Copy every line in the records below that contains the word "ending".

### Recorded data

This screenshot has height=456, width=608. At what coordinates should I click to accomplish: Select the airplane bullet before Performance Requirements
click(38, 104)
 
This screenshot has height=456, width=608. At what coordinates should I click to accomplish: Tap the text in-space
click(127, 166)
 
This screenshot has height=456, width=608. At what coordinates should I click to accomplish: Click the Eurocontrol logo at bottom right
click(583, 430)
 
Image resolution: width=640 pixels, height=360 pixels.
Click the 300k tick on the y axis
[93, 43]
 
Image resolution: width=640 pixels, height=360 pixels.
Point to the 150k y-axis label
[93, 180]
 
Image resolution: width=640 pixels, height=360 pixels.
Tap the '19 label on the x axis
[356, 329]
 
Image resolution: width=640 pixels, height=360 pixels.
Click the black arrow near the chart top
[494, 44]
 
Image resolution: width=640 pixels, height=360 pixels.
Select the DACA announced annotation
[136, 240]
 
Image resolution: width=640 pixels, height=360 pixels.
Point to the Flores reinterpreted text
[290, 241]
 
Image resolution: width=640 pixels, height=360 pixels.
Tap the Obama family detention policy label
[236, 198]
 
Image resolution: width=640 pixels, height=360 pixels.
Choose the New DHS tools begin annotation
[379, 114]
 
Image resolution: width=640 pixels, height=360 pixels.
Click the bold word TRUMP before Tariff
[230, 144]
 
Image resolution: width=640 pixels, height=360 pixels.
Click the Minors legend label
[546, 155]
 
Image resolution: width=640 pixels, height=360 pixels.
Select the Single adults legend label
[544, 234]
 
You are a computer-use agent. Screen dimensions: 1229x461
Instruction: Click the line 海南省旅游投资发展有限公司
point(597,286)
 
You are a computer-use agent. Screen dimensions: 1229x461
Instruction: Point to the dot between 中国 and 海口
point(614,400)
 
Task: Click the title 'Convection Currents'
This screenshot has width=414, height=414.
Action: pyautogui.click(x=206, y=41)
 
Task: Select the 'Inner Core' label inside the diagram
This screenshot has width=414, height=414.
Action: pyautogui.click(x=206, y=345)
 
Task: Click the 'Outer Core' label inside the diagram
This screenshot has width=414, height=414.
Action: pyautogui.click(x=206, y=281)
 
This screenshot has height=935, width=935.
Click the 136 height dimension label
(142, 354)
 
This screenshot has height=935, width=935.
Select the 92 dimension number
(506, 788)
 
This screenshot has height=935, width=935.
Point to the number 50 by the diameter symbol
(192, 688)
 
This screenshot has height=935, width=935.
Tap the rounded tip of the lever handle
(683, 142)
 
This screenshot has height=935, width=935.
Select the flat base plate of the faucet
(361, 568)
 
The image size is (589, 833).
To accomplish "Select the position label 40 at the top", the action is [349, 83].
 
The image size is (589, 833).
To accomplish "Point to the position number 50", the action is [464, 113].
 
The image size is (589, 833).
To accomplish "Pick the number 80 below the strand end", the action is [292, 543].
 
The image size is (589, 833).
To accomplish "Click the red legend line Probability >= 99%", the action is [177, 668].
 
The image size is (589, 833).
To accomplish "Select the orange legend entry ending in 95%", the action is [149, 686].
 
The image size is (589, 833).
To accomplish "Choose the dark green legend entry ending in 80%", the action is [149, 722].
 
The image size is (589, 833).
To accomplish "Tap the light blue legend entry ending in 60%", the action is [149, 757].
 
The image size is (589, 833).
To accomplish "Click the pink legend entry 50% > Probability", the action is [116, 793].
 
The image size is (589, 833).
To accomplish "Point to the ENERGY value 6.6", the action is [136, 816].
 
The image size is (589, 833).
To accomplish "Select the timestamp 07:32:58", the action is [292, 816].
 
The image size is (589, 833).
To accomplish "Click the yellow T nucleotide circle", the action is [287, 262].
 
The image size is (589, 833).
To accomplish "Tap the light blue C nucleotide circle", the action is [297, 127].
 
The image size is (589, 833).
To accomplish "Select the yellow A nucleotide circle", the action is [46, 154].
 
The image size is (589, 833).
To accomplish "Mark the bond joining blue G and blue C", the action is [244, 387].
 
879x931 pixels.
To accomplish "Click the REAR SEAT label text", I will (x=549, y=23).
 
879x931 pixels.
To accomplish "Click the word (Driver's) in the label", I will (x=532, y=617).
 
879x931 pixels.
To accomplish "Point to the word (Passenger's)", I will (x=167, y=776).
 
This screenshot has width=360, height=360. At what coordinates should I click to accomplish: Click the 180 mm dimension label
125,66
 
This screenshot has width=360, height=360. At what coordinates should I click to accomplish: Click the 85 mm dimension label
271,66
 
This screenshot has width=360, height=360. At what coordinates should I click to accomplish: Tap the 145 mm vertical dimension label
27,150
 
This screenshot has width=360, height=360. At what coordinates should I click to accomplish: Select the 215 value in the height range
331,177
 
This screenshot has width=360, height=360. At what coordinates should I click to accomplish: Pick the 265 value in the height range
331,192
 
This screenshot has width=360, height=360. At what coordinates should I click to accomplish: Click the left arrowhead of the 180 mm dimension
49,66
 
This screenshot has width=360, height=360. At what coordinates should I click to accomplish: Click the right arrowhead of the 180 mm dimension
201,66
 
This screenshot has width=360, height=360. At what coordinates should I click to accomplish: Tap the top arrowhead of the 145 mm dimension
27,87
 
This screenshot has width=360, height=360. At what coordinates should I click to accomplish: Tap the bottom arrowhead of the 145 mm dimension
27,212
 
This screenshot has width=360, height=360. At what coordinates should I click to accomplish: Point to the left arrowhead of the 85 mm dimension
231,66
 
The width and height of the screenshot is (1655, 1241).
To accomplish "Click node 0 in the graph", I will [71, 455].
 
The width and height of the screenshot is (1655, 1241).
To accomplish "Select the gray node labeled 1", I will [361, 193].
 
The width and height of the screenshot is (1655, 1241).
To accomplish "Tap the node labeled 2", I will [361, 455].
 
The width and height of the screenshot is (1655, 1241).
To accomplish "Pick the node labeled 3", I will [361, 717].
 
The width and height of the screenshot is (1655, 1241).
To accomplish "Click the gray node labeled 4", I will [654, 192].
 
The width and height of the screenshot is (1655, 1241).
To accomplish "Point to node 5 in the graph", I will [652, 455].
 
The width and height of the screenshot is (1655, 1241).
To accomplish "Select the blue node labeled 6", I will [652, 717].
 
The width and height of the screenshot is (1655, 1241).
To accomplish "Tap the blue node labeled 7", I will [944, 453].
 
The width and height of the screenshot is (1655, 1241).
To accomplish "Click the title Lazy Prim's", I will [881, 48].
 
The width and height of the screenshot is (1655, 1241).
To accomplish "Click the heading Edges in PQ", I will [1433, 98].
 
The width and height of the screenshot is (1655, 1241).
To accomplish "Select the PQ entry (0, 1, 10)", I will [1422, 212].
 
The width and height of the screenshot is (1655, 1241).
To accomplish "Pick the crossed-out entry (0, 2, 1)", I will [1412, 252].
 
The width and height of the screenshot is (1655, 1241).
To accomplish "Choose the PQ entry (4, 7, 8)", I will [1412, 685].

######

Task output ▸
To accomplish "Select the orange legend entry ending in 95%", the action is [149, 686].
To accomplish "Choose the dark green legend entry ending in 80%", the action is [149, 722].
To accomplish "Tap the light blue legend entry ending in 60%", the action is [149, 757].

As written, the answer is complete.